## WHAT IS BEING ASKED
Copy every record below word for word, leaving out the pictures.
***** INPUT ROWS *****
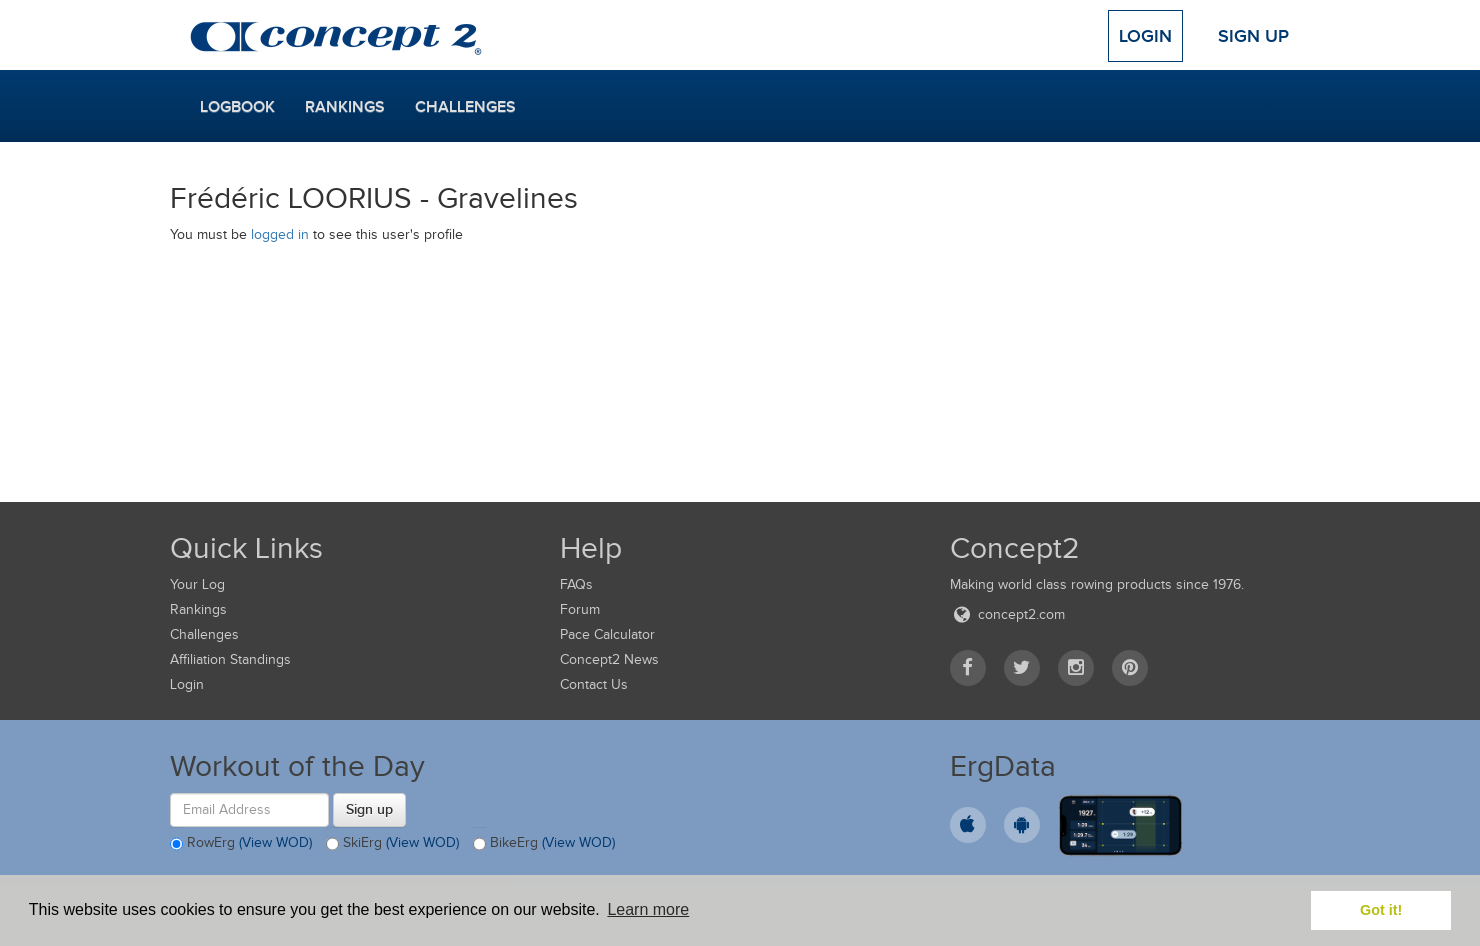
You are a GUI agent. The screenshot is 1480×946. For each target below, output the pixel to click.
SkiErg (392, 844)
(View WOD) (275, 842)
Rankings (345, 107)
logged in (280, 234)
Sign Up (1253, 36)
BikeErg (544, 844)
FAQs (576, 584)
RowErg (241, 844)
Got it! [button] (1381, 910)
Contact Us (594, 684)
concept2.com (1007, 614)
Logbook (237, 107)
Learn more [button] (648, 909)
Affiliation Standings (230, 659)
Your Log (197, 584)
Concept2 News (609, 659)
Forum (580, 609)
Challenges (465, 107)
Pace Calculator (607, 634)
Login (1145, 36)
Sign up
*****
## ANSWER BELOW
You are a GUI agent. The screenshot is 1480×946. For each target below, output the pixel to click.
SkiErg (392, 844)
(View WOD) (275, 842)
Rankings (345, 107)
logged in (280, 234)
Sign Up (1253, 36)
BikeErg (544, 844)
FAQs (576, 584)
RowErg (241, 844)
Got it! [button] (1381, 910)
Contact Us (594, 684)
concept2.com (1007, 614)
Logbook (237, 107)
Learn more [button] (648, 909)
Affiliation Standings (230, 659)
Your Log (197, 584)
Concept2 News (609, 659)
Forum (580, 609)
Challenges (465, 107)
Pace Calculator (607, 634)
Login (1145, 36)
Sign up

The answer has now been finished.